• _TEXTO DE ORIGEN_
........

Ana Almonte, autora de Luces de Alfareros, y el escritor Luis Ernesto Mejia.

Por mucho que viviera amamantándose de las huestes malignas y el veneno en su apociglado barrio Las Cañitas, “donde abundan cañadas revestidas de casuchas…crucificadas en los peñones”, Attias Treviño nunca había tomado conciencia de su imagen como aborto, hasta que María Gracia, ángel adorado de sus ensueños, a su primo un día preguntara: “acaso, ¿nunca te has mirado en un espejo?” Interrogatorio temerario para un tronco apisonado que nunca en un vidriado se había contemplado. Pero… “¿qué es un espejo?”, replicó Ottias, patifuso, respuesta eludida, a su pariente, apocándose en el instante que presenció, antes sus ojos, su otro yo, el enano abominable de su doble impreso, “cuerpo diminuto…piernas gambadas…cabellos enmarañados…como la maleza”, en esa lámina bruñida, azogada y maldita. Así que, disueltos sus sollozos entre lágrimas de sal luego de mirarse, “indefenso…asustado”, en el atisbo del espejo, el “monstruo” colapsó y, asimismo, en jadeo, durante su gradual ocaso, la “tarde en agonía”, yuxtapuesta a la urgente, obligatoria y lastimera huida, tras la búsqueda de una triza de suerte, del padre de Attias al extranjero. Escenario que la autora de Luces de Alfareros conjura con el hechizo certero y conmovedor en su relato.

........

• _DATOS DE TRABAJO_
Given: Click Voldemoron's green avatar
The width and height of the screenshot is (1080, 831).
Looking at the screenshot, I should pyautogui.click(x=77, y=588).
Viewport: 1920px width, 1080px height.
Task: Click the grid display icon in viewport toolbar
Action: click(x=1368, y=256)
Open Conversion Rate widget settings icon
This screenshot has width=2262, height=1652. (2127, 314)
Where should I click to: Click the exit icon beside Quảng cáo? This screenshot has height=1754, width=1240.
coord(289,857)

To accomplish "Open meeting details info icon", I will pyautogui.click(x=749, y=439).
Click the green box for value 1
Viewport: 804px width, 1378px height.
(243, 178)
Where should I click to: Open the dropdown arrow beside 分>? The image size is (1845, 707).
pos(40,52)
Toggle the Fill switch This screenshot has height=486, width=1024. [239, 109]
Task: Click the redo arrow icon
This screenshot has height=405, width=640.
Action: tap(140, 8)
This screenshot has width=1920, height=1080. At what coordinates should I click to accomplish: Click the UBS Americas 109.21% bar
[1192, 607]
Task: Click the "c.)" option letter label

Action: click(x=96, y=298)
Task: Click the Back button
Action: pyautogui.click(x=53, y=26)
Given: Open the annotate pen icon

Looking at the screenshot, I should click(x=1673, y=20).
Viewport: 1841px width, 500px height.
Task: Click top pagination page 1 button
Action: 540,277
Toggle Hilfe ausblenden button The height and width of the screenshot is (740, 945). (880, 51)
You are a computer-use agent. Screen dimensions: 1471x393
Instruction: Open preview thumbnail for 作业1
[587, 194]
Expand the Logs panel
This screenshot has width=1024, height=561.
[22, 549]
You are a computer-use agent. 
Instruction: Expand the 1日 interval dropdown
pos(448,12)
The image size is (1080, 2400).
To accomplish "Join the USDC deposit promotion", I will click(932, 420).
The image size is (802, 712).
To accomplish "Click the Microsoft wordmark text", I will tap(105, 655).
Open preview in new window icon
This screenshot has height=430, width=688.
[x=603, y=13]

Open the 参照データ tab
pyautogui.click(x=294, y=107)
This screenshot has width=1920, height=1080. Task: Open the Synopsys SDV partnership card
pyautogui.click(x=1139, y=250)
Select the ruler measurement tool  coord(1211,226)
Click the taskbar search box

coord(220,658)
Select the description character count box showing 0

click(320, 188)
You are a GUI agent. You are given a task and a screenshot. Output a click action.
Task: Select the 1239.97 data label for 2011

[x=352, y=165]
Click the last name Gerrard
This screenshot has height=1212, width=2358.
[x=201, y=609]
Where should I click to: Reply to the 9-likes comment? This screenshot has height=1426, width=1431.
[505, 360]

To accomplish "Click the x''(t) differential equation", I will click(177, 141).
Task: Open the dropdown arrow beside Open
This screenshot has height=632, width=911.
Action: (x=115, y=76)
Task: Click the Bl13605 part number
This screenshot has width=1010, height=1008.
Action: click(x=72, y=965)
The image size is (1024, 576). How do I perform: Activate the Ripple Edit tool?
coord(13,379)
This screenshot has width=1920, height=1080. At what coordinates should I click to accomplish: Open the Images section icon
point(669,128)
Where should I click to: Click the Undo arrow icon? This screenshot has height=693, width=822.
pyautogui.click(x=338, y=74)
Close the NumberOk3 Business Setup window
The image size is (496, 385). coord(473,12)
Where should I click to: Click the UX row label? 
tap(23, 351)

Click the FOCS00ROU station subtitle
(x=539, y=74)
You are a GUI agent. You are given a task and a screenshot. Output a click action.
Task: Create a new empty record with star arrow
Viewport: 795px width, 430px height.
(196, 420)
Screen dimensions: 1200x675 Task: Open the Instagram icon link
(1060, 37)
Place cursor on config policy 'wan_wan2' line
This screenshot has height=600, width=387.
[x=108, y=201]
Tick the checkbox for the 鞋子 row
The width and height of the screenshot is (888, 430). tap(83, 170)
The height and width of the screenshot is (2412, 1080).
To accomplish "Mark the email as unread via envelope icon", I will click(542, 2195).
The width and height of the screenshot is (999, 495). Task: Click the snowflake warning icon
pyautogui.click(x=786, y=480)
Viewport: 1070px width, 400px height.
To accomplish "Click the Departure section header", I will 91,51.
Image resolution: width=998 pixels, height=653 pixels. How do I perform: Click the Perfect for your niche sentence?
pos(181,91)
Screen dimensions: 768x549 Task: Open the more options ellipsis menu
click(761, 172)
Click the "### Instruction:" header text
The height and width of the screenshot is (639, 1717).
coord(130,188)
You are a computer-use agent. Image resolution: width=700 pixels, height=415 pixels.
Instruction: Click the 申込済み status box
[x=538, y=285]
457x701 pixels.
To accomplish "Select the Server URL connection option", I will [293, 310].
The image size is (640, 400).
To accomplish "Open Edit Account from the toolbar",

........

• _TAREAS POR REALIZAR_
(a) Copia otra vez los registros que van desde la línea que contiene "Task: Open the dropdown arrow beside Open" hasta el final de los registros, ambas incluidas. Cambia "Viewport" por "Display" y deja todo lo demás igual.
(b) Sigue escribiendo el texto sobre Luces de Alfareros a partir de donde termina.

• _RESPUESTAS POR TAREA_
(a)
Task: Open the dropdown arrow beside Open
This screenshot has height=632, width=911.
Action: (x=115, y=76)
Task: Click the Bl13605 part number
This screenshot has width=1010, height=1008.
Action: click(x=72, y=965)
The image size is (1024, 576). How do I perform: Activate the Ripple Edit tool?
coord(13,379)
This screenshot has width=1920, height=1080. At what coordinates should I click to accomplish: Open the Images section icon
point(669,128)
Where should I click to: Click the Undo arrow icon? This screenshot has height=693, width=822.
pyautogui.click(x=338, y=74)
Close the NumberOk3 Business Setup window
The image size is (496, 385). coord(473,12)
Where should I click to: Click the UX row label? 
tap(23, 351)

Click the FOCS00ROU station subtitle
(x=539, y=74)
You are a GUI agent. You are given a task and a screenshot. Output a click action.
Task: Create a new empty record with star arrow
Display: 795px width, 430px height.
(196, 420)
Screen dimensions: 1200x675 Task: Open the Instagram icon link
(1060, 37)
Place cursor on config policy 'wan_wan2' line
This screenshot has height=600, width=387.
[x=108, y=201]
Tick the checkbox for the 鞋子 row
The width and height of the screenshot is (888, 430). tap(83, 170)
The height and width of the screenshot is (2412, 1080).
To accomplish "Mark the email as unread via envelope icon", I will click(542, 2195).
The width and height of the screenshot is (999, 495). Task: Click the snowflake warning icon
pyautogui.click(x=786, y=480)
Display: 1070px width, 400px height.
To accomplish "Click the Departure section header", I will 91,51.
Image resolution: width=998 pixels, height=653 pixels. How do I perform: Click the Perfect for your niche sentence?
pos(181,91)
Screen dimensions: 768x549 Task: Open the more options ellipsis menu
click(761, 172)
Click the "### Instruction:" header text
The height and width of the screenshot is (639, 1717).
coord(130,188)
You are a computer-use agent. Image resolution: width=700 pixels, height=415 pixels.
Instruction: Click the 申込済み status box
[x=538, y=285]
457x701 pixels.
To accomplish "Select the Server URL connection option", I will [293, 310].
The image size is (640, 400).
To accomplish "Open Edit Account from the toolbar",

(b)
“rico lo abraza y le dice que sea valiente, como si leyera sus pensamientos. Attias lo ve desprenderse de sus manos con suavidad…Y lo ve salir de la casa despacio, y lo ve congraciarse con el ambiente aguado, lo ve caminar cabizbajo por esa calle, ahora cubierta de charcos, y lo ve confundirse con otras personas que, al igual que él, se mueven discretos, y entonces termina viéndolo perderse hasta no advertirlo más. Y el barrio se conforma con la aparición de la noche en la bombilla de unfarol que alumbra con debilidad la silueta de tres pequeños perros. El trío de cachorros emprende un amistoso juego entre los escombros de basura dejados por el aguacero. En el interior de la casa de doña Dulce, Attias piensa, un tanto somnoliento, que de nuevo es un abandonado.”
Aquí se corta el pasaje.